» LISTED ENTRIES
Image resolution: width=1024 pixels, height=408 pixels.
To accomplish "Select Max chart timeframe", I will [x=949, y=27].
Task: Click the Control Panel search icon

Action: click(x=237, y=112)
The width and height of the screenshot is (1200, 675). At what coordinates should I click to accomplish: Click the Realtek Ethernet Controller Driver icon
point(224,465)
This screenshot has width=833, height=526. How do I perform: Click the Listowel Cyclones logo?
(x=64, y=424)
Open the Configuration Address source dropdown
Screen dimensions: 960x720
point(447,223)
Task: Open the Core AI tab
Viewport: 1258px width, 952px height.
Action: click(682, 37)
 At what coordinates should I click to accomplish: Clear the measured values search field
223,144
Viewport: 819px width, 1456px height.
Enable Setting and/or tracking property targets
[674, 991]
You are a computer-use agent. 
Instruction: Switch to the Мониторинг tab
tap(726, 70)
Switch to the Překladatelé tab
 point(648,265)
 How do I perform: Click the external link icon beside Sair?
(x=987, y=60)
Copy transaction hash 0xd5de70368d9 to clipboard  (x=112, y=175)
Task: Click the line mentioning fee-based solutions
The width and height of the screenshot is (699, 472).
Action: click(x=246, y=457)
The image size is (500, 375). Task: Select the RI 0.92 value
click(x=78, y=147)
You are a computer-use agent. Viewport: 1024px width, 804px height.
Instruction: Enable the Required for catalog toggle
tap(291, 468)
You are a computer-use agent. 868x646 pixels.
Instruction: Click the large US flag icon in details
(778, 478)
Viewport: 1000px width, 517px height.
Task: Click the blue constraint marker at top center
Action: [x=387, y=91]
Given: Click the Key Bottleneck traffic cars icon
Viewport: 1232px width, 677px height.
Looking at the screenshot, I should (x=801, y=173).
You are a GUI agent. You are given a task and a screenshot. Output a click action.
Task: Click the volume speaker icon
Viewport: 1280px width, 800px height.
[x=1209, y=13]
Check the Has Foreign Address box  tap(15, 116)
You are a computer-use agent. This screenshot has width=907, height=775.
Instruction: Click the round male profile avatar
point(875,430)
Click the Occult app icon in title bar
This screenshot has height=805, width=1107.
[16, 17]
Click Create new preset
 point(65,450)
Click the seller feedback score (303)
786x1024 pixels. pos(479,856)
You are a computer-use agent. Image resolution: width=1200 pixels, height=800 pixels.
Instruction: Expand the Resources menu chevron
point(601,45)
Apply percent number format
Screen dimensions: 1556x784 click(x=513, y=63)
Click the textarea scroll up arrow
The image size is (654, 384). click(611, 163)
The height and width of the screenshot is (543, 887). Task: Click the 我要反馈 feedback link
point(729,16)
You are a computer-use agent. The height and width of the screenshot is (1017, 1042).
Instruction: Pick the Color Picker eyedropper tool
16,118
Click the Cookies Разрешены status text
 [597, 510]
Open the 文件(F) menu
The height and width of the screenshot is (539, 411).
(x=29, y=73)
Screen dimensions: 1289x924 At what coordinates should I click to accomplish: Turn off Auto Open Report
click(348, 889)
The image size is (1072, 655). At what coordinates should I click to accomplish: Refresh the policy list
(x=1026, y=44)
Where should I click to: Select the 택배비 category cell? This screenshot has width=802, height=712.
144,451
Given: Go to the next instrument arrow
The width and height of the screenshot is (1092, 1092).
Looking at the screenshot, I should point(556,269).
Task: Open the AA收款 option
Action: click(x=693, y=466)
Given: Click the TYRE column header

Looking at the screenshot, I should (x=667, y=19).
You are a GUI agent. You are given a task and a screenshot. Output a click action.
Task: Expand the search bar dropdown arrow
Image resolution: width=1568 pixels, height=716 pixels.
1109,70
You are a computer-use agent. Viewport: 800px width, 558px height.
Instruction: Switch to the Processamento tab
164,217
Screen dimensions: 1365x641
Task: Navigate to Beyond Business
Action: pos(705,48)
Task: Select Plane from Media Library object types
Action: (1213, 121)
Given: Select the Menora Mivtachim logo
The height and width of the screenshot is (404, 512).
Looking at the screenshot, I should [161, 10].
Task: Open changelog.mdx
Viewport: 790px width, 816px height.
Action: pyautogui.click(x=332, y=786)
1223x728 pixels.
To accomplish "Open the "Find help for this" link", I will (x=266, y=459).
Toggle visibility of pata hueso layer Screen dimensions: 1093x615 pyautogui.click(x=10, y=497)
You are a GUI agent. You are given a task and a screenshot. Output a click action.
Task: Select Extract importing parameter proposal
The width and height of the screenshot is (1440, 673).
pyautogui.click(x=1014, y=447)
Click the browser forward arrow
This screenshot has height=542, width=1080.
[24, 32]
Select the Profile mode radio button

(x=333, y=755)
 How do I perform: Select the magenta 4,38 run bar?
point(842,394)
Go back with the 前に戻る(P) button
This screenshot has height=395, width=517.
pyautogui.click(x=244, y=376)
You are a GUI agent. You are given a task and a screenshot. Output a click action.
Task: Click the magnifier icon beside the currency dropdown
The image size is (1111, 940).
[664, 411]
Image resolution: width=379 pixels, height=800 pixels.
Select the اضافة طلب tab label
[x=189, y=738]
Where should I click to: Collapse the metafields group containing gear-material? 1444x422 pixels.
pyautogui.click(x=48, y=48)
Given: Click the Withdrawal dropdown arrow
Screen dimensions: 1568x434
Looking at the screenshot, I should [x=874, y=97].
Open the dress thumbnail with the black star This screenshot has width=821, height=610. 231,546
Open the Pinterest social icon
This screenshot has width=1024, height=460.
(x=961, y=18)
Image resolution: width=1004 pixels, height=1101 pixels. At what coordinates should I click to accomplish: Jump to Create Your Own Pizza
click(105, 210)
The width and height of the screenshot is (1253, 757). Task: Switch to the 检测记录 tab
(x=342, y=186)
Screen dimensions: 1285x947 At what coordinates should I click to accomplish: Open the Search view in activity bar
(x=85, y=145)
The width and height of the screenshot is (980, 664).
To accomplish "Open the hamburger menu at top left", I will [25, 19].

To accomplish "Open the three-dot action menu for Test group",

» TASK GOAL
Extract the lines of the preceding material that run from the line with "Apply percent number format" through the line with "Given: Go to the next instrument arrow", inclusive, reproducing them exactly and adding nothing.

» YOUR SOLUTION
Apply percent number format
Screen dimensions: 1556x784 click(x=513, y=63)
Click the textarea scroll up arrow
The image size is (654, 384). click(611, 163)
The height and width of the screenshot is (543, 887). Task: Click the 我要反馈 feedback link
point(729,16)
You are a computer-use agent. The height and width of the screenshot is (1017, 1042).
Instruction: Pick the Color Picker eyedropper tool
16,118
Click the Cookies Разрешены status text
 [597, 510]
Open the 文件(F) menu
The height and width of the screenshot is (539, 411).
(x=29, y=73)
Screen dimensions: 1289x924 At what coordinates should I click to accomplish: Turn off Auto Open Report
click(348, 889)
The image size is (1072, 655). At what coordinates should I click to accomplish: Refresh the policy list
(x=1026, y=44)
Where should I click to: Select the 택배비 category cell? This screenshot has width=802, height=712.
144,451
Given: Go to the next instrument arrow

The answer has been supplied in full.